Dataset entries:
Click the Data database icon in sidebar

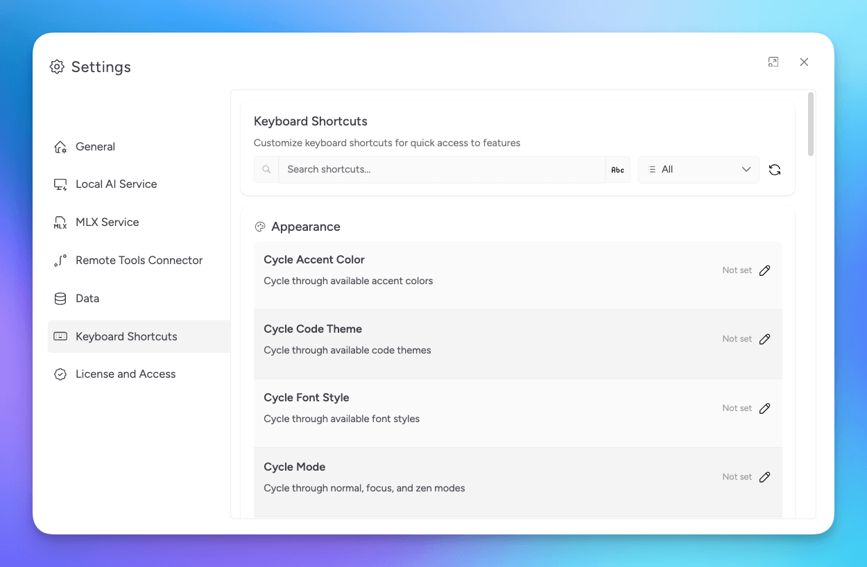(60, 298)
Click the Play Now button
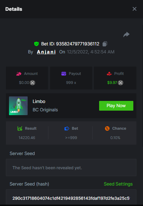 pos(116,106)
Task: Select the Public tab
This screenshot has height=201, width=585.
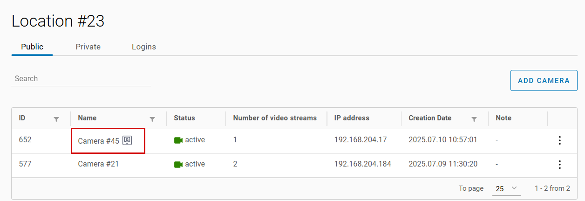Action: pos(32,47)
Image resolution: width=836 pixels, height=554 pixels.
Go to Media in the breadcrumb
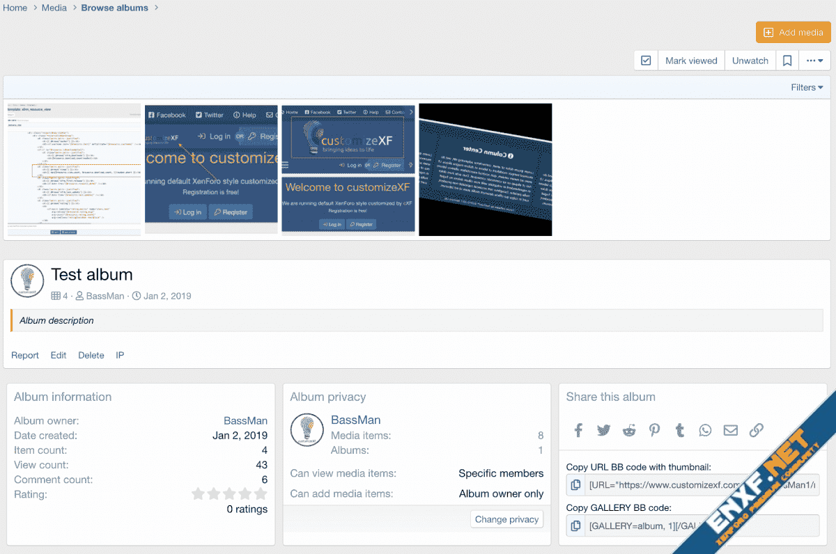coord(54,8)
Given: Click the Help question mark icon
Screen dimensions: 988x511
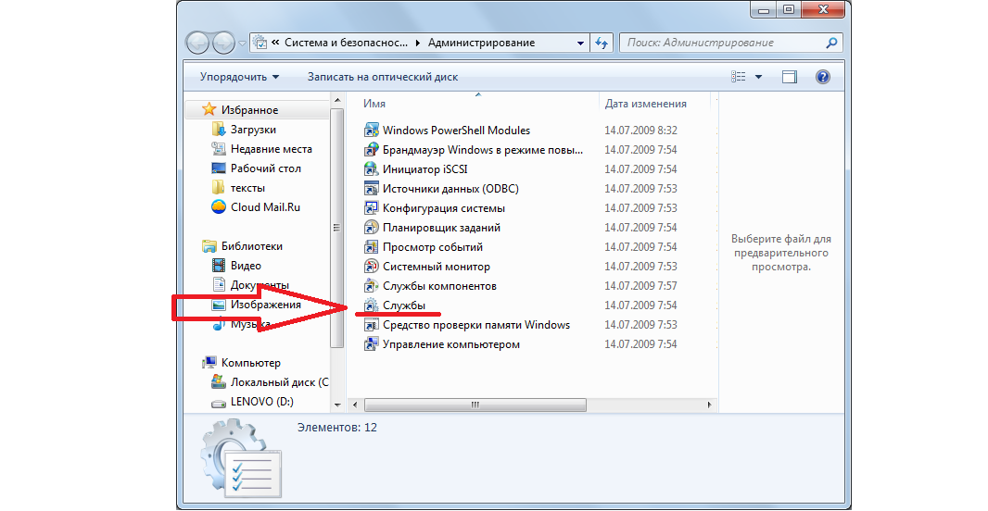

To do: Copy out every line of the data above word for word, leaving out the pictures.

Response for this exercise:
Click the Data database icon in sidebar

(60, 298)
Click the Play Now button
 pos(116,106)
Task: Select the Public tab
This screenshot has height=201, width=585.
Action: pos(32,47)
Image resolution: width=836 pixels, height=554 pixels.
Go to Media in the breadcrumb
coord(54,8)
Given: Click the Help question mark icon
Screen dimensions: 988x511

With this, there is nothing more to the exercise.